Rząd USA śledzi dane o lokalizacji obywateli, aby walczyć z COVID-19, mówi WSJ
Aktualności / / August 05, 2021
Według nowego raportu The Wall Street Journal każdy, kto obecnie mieszka w Stanach Zjednoczonych, może podlegać masowej inwigilacji. Dzisiaj, kiedy wybuch koronawirusa oszołomił prawie wszystkie kraje, a Stany Zjednoczone są na czele z największą liczbą zarażonych osób, kraje znajdują się pod ogromną zablokowanie gospodarki, a wraz z nią setki ludzi umierających każdego dnia z powodu wykładniczego wzrostu liczby nowych koronawirusów powodujących COVID-19 choroba.
Wygląda na to, że rząd federalny i stanowy w Stanach Zjednoczonych gromadzą dane o lokalizacji milionów obywateli w tych krajach, aby zrozumieć, w jaki sposób ludzie przemieszczają się po różnych miastach. Raport stwierdza, że to posunięcie ma na celu lepsze zrozumienie klastrów populacji i sposobu, w jaki poruszają się w kraj w czasie epidemii koronawirusa i jak mogliby wykorzystać dane geolokalizacyjne do przygotowania odpowiedzi odpowiednio.
W raporcie dodano, że tam, gdzie federalni zbierają dane o lokalizacji milionów obywateli, dane są udostępniane władzom stanowym i lokalnym. Dane pomagają im wykrywać ruch i zgromadzenia w ponad 500 miastach, a także wykrywać ruch w hotspoty COVID-19, w których liczba osób zarażonych wirusem może rosnąć wykładniczo podwójnie. Z drugiej strony raport wspomina, że chociaż dane o lokalizacji są przechowywane i skanowane w poszukiwaniu, identyfikacja osób została pozbawiona, aby zachować anonimowość danych.
To wzbudziło obawy wśród obrońców prywatności, ponieważ śledzenie danych o lokalizacji narusza konstytucyjne prawa Amerykanów. Możliwe też, że rząd od dawna śledzi lokalizację lub może wykorzystywać epidemię COVID-19 jako technika maskująca maskująca ich masową inwigilację, z powodu której NSA była dość popularna w kraju i poza nim świat.

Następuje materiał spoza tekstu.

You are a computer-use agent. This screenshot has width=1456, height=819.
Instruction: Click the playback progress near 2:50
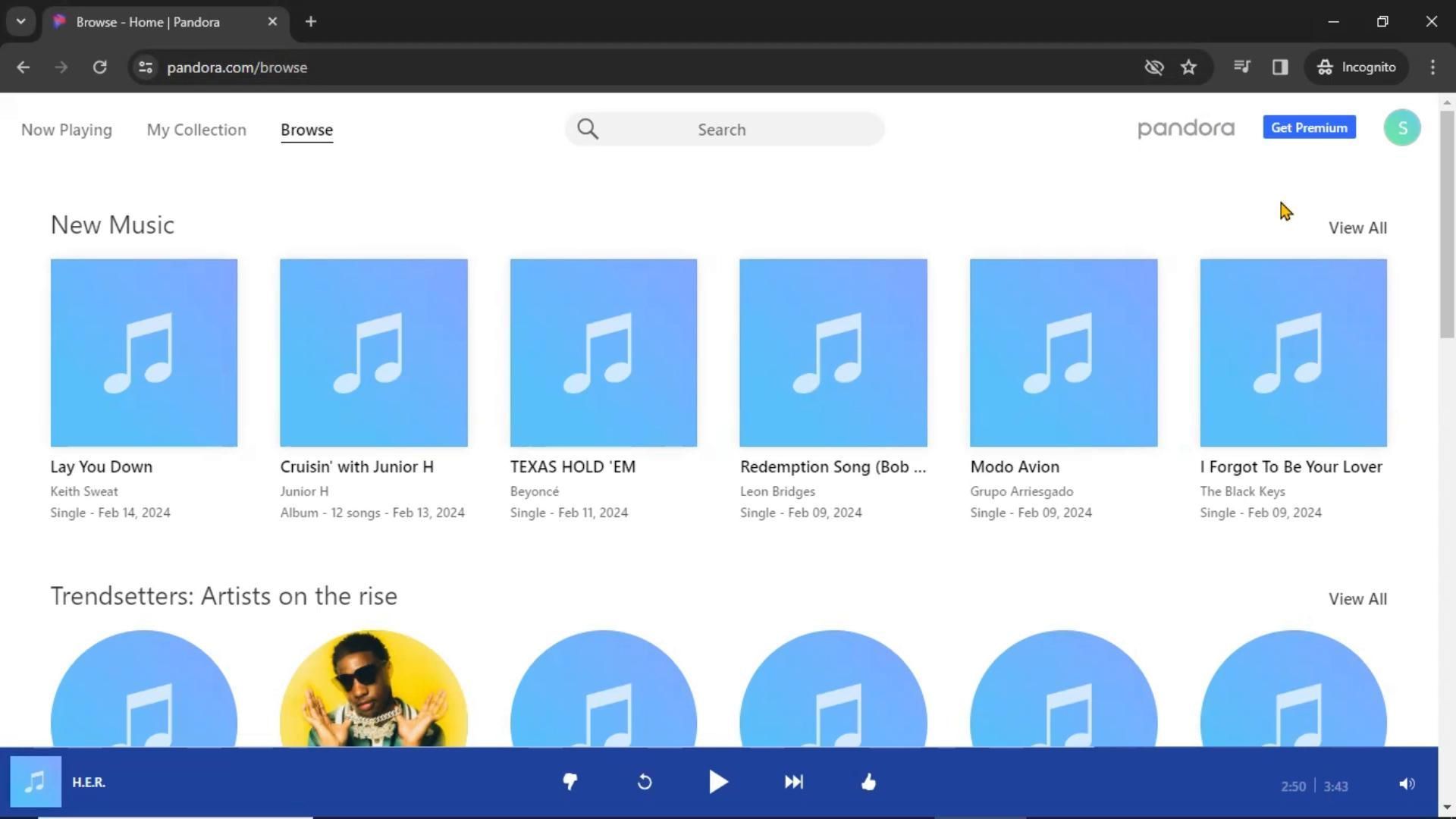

Według urzędników, których odpowiedzi zostały wymienione w raporcie WSJ, dane lokalizacyjne pomagają w wykrywaniu parków, zakłady i inne miejsca publiczne, w których gromadzą się duże tłumy, powodując napływ szans transmisji wirus. Zostało to również zarejestrowane kilka dni temu, kiedy duże grupy ludzi gromadziły się w nowojorskim parku, gdy tłum został rozproszony po powiadomieniu o tym lokalnych władz.
Zapytany przez rzecznika CDC Benjamina Haynesa, dodał, że nie używają oni żadnych danych o lokalizacji do zwalczania COVID-19, a raczej używają publicznych dane z nadzoru zdrowotnego zgodnie z dyrektywami Światowej Organizacji Zdrowia (WHO), aby przygotować odpowiedzi na wybuch epidemii.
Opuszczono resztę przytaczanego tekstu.